Most Strategic Corporate Development will not want to wade into a distress situation nor are they equipped to “Loan-to-Own”, therefore, it is better to clean house first and make use of this time to accelerate the OneCloud transition:



To separate signal vs. noise, there is only one metric that matters in the eyes of a Strategic acquiror, Avaya’s current Enterprise Value to Sales is orders of magnitude below the Organic Customer Acquisition Cost (CAC) of the above-mentioned Strategics:



Avaya’s irreplaceable customer base of 90k+ customers and over 100M Lines & 6M CC seats is not reflected in the current Enterprise Value, which assumes a ridiculous CAC of ~0.4-0.5 when Avaya’s customers are migrated & upsold to a Strategic.
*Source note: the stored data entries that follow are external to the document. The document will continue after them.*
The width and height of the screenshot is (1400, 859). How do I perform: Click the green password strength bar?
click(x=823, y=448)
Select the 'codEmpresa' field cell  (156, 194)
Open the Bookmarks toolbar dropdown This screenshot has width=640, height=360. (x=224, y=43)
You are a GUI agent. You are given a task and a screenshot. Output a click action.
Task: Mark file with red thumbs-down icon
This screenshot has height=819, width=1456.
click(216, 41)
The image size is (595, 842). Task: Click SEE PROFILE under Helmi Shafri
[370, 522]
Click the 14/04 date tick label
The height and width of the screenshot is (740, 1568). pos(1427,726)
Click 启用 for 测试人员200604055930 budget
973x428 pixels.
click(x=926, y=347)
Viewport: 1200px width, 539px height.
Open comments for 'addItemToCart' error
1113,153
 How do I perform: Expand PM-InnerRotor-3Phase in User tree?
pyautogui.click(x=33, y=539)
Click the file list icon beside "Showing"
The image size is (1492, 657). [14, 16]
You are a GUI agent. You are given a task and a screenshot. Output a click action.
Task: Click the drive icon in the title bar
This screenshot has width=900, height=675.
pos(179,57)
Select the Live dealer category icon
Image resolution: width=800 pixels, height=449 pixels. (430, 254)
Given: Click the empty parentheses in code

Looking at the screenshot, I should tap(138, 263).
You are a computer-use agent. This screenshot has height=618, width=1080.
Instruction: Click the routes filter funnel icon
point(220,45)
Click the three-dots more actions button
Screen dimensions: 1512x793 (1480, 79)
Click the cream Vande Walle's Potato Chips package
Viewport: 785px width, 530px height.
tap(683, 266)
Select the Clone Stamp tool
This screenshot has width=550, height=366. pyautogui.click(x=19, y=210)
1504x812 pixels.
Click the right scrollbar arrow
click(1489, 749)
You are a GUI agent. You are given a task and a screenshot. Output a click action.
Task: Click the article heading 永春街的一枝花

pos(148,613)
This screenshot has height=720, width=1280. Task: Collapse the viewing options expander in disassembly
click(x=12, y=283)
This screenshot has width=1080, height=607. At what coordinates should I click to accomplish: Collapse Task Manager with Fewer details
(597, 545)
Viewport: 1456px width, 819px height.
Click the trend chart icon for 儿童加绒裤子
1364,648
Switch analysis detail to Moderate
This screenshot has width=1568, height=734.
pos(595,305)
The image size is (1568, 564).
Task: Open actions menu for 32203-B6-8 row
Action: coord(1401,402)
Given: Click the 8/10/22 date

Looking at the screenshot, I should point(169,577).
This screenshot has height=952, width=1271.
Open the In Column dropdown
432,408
Using a simple paper napkin valuation, is Avaya worth more than $25 per line? I believe the answer is emphatically “Yes”. The ARPU for almost all other Strategics is considerably higher.



For a Strategic, this investment would be an option to secure the future of the CCaaS and UC markets. I believe that any forward-thinking Corporate Development would welcome this opportunity and consider it seriously, in contrast to significantly higher Organic CAC.

Thank you for your consideration. I sincerely hope that Avaya will have a bright future under Mr. Masarek’s leadership. I am happy to clarify any questions and have shared my contact details with IR separately.

Best regards,

/s/ Theodore W. King

Theodore W. King

P.S. I have sent a set of books to your HQ:

1. The Shipping Man by Matthew McCleery: for your Directors, CFO and CAO:


2. Double your Profits by Robert Fifer: this is from 3G and your Managers may find it useful as a practical guide to sensibly taking cost out:

https://www.goodreads.com/book/show/279531.Double Your Profits



Exhibit A

Case Study – CDC Corporation

The present situation for Avaya’s common equity reminds me of CDC Corporation, which filed for Bankruptcy protection in October 2011 after multiple NT filings and defaulting on its convertible bond after being unable to IPO its subsidiary.

CDC’s common equity traded down to c. $5M in December 2011 with tax loss selling and as institutional shareholders offloaded the shares, which they were unable to hold given mandate restrictions, delisting to OTC, and the Q.

At the market valuation in December 2011, the Equity stub represented ~0.2x EBITDA on ~3-3.5x Leverage. It was as close to a “coiled spring” as possible and ~20% of the shares changed hands from Thanksgiving leading up to New Year’s Day.



With Moelis as financial advisor, CDC Software was then sold to Vista PE for $250M, which resulted in a ~50x Equity return in the span of 2 months. In short, there was a swift and violent equity recovery because the business was in fact worth much more than 3x – Mr. Market had overshot and thrown the baby out with the bathwater. I believe the same is true for Avaya.